The employee couldn’t show that she was entitled to FMLA leave. Therefore, the employer was justified in firing her and didn’t interfere with her FMLA rights by doing so. The Sixth Circuit upheld the trial court’s dismissal of her FMLA claim. Novak v. MetroHealth Medical Center, 2007 WL 2807004.

Practical guidance
When employers are handling FMLA leave requests that seem suspicious, they can challenge employees without interfering with their FMLA rights — if the employer goes about it the right way. The employer in this case didn’t simply hand back the form and say “You’re fired.” Rather, it scheduled meetings to discuss the issue, gave the employee several chances to get it right, and requested permission before contacting her doctor. That last point is key: Federal regulations prohibit employers from making direct contact with an employee’s doctor without clear authorization (with the exception of some work-related injuries for which workers’ compensation claims have been filed).

The employer in this case took exactly the right steps to protect itself from a pretty obviously bogus FMLA claim submitted on the heels of an attendance policy violation. (Why, you may ask, did the employee not simply submit a form from the doctor who actually examined her back?
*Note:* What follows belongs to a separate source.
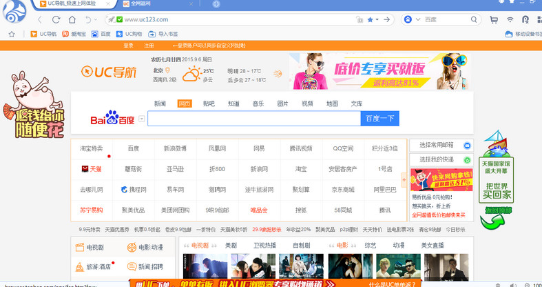Open the shopping cart toolbar icon

[494, 20]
Good question.) It’s true that if the employee ends up giving you a form that’s at least facially complete and authentic, you must accept it. If you disagree with it, seek a second opinion. If your employees know that you’ll fairly, firmly, and consistently challenge incomplete medical certification forms and suspicious leave requests, that will likely cut down on the number of questionable claims up-front.

This case also defines the standard for what constitutes a “disabled” adult child under the FMLA for employers. Based on the Sixth Circuit’s ruling, if you have an employee requesting leave to care for an adult child, you may require her to submit proof that the child suffers from an ADA-qualifying mental or physical impairment.